Davis, playing in his ninth game back after a nine-week absence of his own because of a calf strain and Achilles tendinosis in his right leg, looked dominant with 36 points, 12 rebounds, 5 assists and a block on Jusuf Nurkic with 49.7 seconds left that kept it a one-possession game and gave L.A. a chance to tie its next time down the floor.
“This is his best game since his return, for sure,” Lakers coach Frank Vogel said of Davis. “He’s getting a little bit stronger each game. It’s a very encouraging sign.”
What wasn’t as encouraging was the Lakers’ late-game execution, losing a contest that was in their grasp.
After battling all the way back from a 14-point first-quarter deficit, L.A. climbed back to make it a one-possession game late in the fourth. The Davis block on Nurkic sparked a fast break when Kyle Kuzma, who finished the game going 2-for-11 overall and 0-for-6 on 3-pointers, pulled up for a 25-foot wing 3 that could have tied the score but missed with 42.9 seconds remaining.
“Maybe Kuz could have gotten a 2 [and we would be] down one,” Davis said afterward of Kuzma’s decision. “Especially because he was struggling. … A guy who shoots the s— out of the ball, he didn’t shoot it well tonight. A wide-open look, it’s a good shot. A layup is probably the right play, but we’re living with him shooting the ball.”
Kuzma credited L.A.’s fight versus Portland while perhaps alluding to Davis’ absence in Thursday’s loss to the LA Clippers, when the star big man played just nine minutes because of back spasms and the Lakers lost by 24 points.
“I think we did a good job of competing tonight,” Kuzma said. “I think that was the No. 1 thing that we did that wasn’t available in the Clippers game.”
Vogel’s critique of Ben McLemore’s foul on CJ McCollum with 27.6 seconds remaining in the fourth quarter and L.A. down 102-99 was far less veiled. The expectation from the coach was for his players to play straight-up defense on that possession and try to secure the rebound on a miss. There was about a 10-second differential between the shot clock and game clock, so had the Lakers forced the Blazers into a miss and secured the rebound, they would have had the ball on the final possession with a chance to tie.
“We don’t want to take a foul there; we want to play it out, try to get a stop and give ourselves a chance to win it with the ball on the last possession,” Vogel said.
Alex Caruso, who played through a foot contusion and started out of position at point guard, blamed himself for the McLemore foul, taking little solace in his season-high 18 points.

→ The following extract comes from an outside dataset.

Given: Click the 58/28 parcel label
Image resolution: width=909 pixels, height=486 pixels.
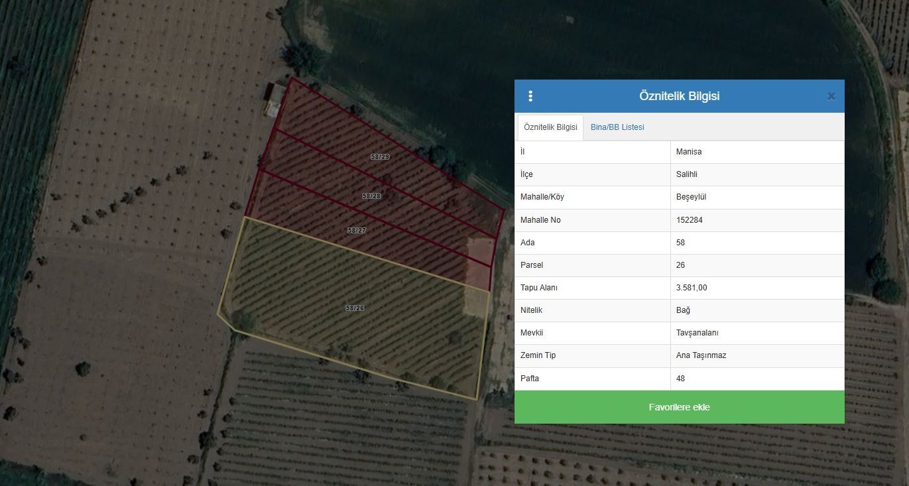Looking at the screenshot, I should point(371,196).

“Being a point guard, one of the more vocal guys, one of the high-[hoops-]IQ guys on the team right now with a couple of our leaders missing, our point guards missing,” he said. “I was pretty disappointed in myself, just messing up that part of the game because we had battled so hard.”
Portland might be a game ahead and own the tiebreaker from winning the season series, but L.A.’s final five games are more favorable. The combined winning percentage of the Lakers’ last five opponents is .485, while the Blazers’ final opponents are winning at a .566 clip.

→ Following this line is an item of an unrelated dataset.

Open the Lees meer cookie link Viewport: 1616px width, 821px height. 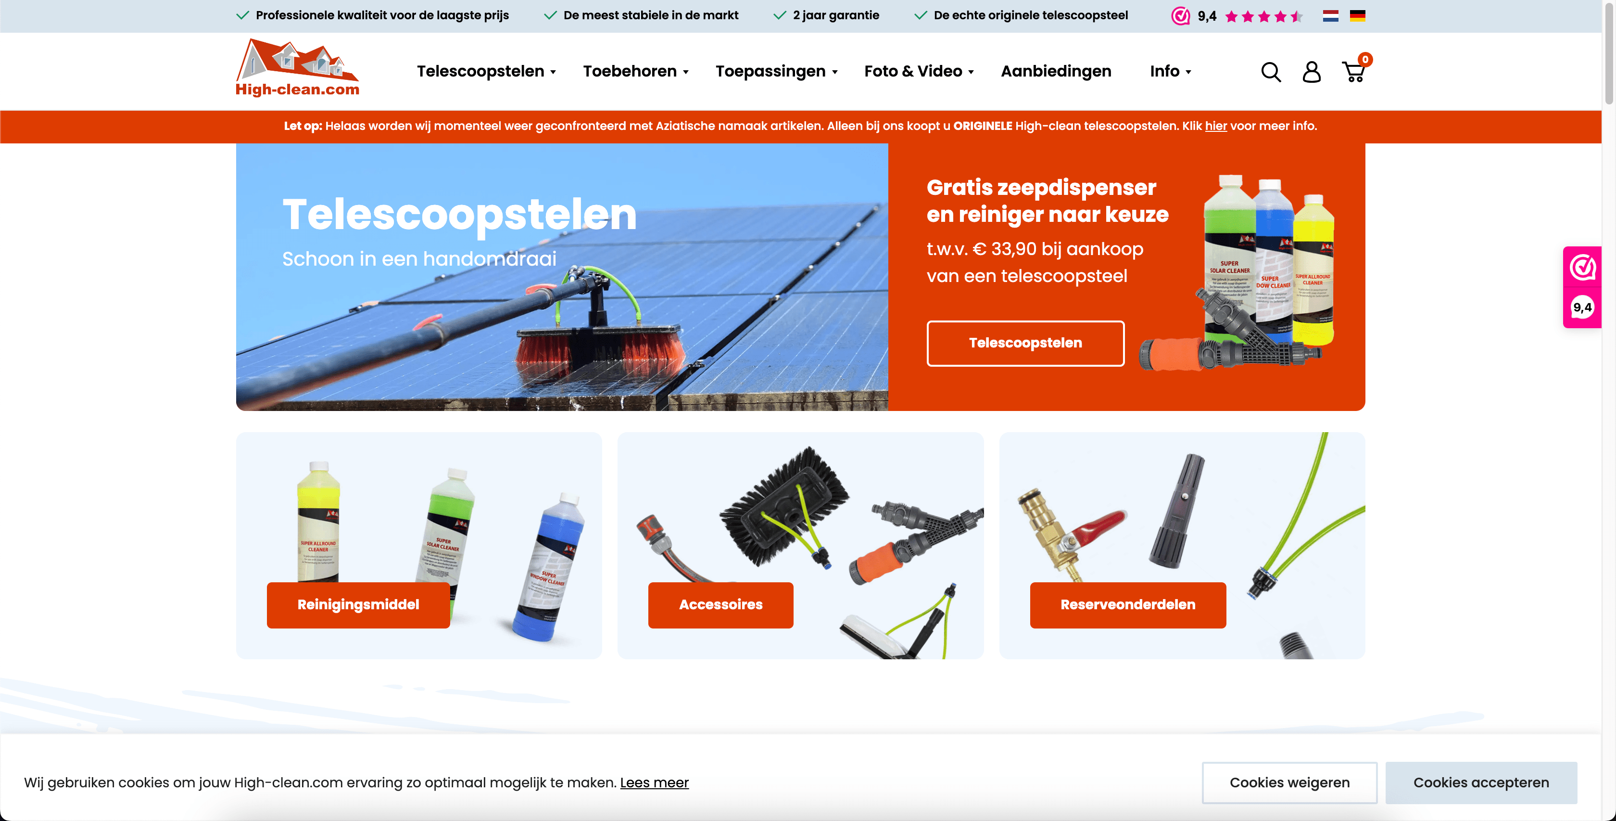pos(654,783)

Vogel said before Friday’s game that he was “unafraid of the play-in tournament with this team,” but if the Lakers needed a reminder of what can go wrong in a winner-take-all scenario that should motivate them to avoid the play-in at all costs, Friday had a few of them.
An injury suddenly affecting the rotation? Look no further than Talen Horton-Tucker’s calf strain.
Foul trouble rearing its ugly head? Andre Drummond was whistled for his sixth and fouled out with 6 minutes, 7 seconds remaining.
An inexplicable occurrence? Davis flushed a dunk through the hoop with 6:18 remaining that somehow got caught in the net and flung right out, negating the bucket.
A 50-50 call going against you? Kuzma’s tip dunk with 4:03 remaining was ruled offensive basket interference and Damian Lillard scored a 3 on the next possession, turning what would have been a two-point game into a seven-point Portland cushion just like that.
“For sure those plays can cost us a game,” Davis said.
The Lakers have five games remaining, beginning Sunday against Phoenix, to try to make sure their repeat title bid won’t come down to the results of one game before the playoffs even officially begin.